Au-delà du contexte actuel, plus globalement, si on revient sur votre saison personnelle, sur 10, combien auriez-vous envie de vous mettre ?
On va dire 7. C'est une bonne petite saison. Je suis dans le perfectionnisme, donc je me dis toujours que je peux mieux faire. Ce sont mes ambitions personnelles. Pour moi, le parfait n'existe pas.

Où auriez-vous pu faire mieux ?
En terme de régularité, ça va. Mais il y a bien deux-trois matches que j'ai loupés, où j'aurais pu faire mieux. C'est individuellement et collectivement. Il y a des matches qu'on a raté comme Dijon (0-1) au match aller ou, récemment, face à Montpellier (0-3).

Comment avez-vous accueilli la prolongation de votre entraîneur, Thierry Laurey, jusqu'en 2021 ?
C'est bien. C'est quelqu'un qui fait grandement partie du club. Il a aidé à le faire grandir. Ça fait un bon moment qu'il est là.
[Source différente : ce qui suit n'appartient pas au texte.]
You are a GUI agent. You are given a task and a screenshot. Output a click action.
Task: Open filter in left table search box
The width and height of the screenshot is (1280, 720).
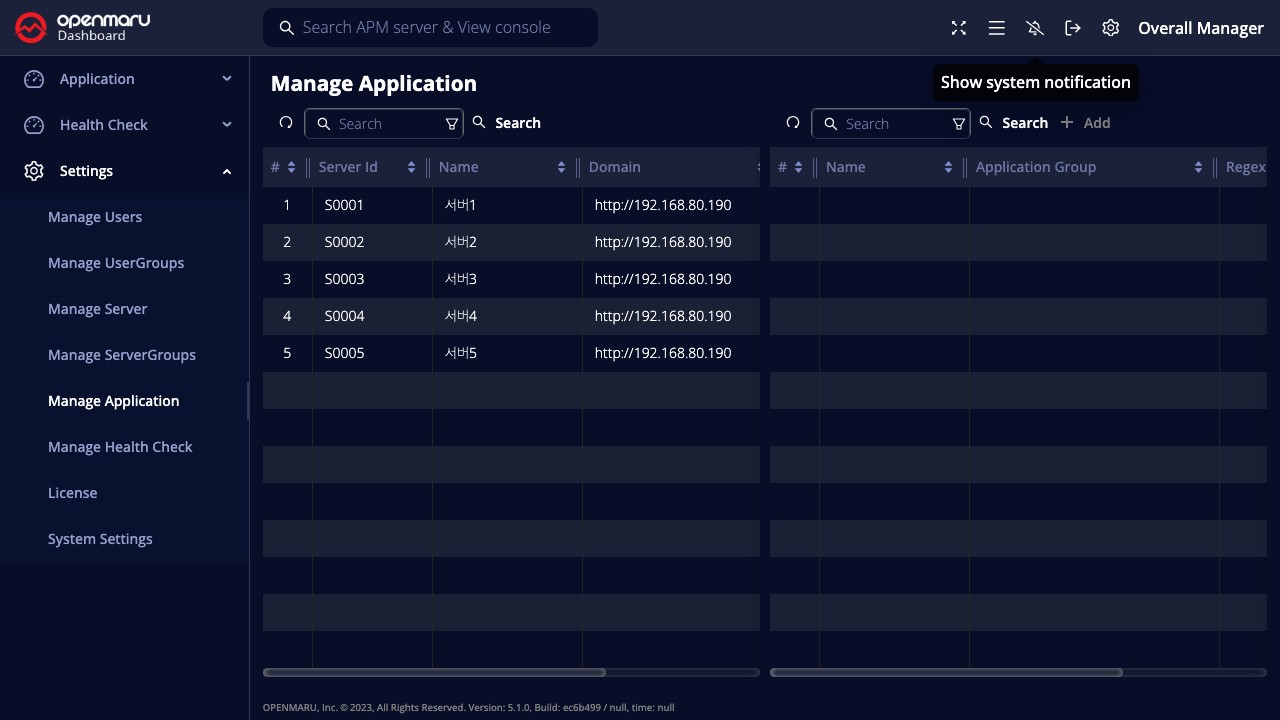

C'est un très bon tacticien, il est capable de changer de système à tout moment pour s'adapter à l'adversaire. Humainement, c'est un bon meneur d'hommes. C'est bien pour lui, bien pour le club et bien pour nous.
«J'ai fait des bons choix de clubs.»
Personnellement, à quel point le fait d'avoir vécu la saison compliquée et la descente avec Caen en 2018-19 a pu vous faire grandir ?
Même si c'est une descente, on prend en expérience. Si demain je suis avec un club en difficulté, je pourrai apporter mon savoir-faire, mon expérience. Mais, après, on ne peut pas en tirer du positif. Si on regarde le scénario, ça s'est vraiment joué à la dernière journée. Il nous manquait un point pour faire les barrages. Ce n'était pas comme si on était derniers toute la saison. C'est une saison à oublier.
Vous avez 25 ans : où vous situez-vous dans votre carrière ?
Franchement, je trouve que j'ai une bonne progression. Je vais étape par étape. J'essaie de grimper les échelons les uns après les autres. J'essaie de construire ma carrière. J'ai fait des bons choix de clubs. J'espère que ça va continuer.

Quels seraient les paliers que vous auriez envie de passer dans le futur ?
Découvrir un autre pays, je m'en fiche un peu. Cette année, on a vécu quelque chose d'exceptionnel : la Coupe d'Europe (NDLR : Les qualifications de Ligue Europa avec Strasbourg). Quand on y goutte, on a envie d'y retourner.»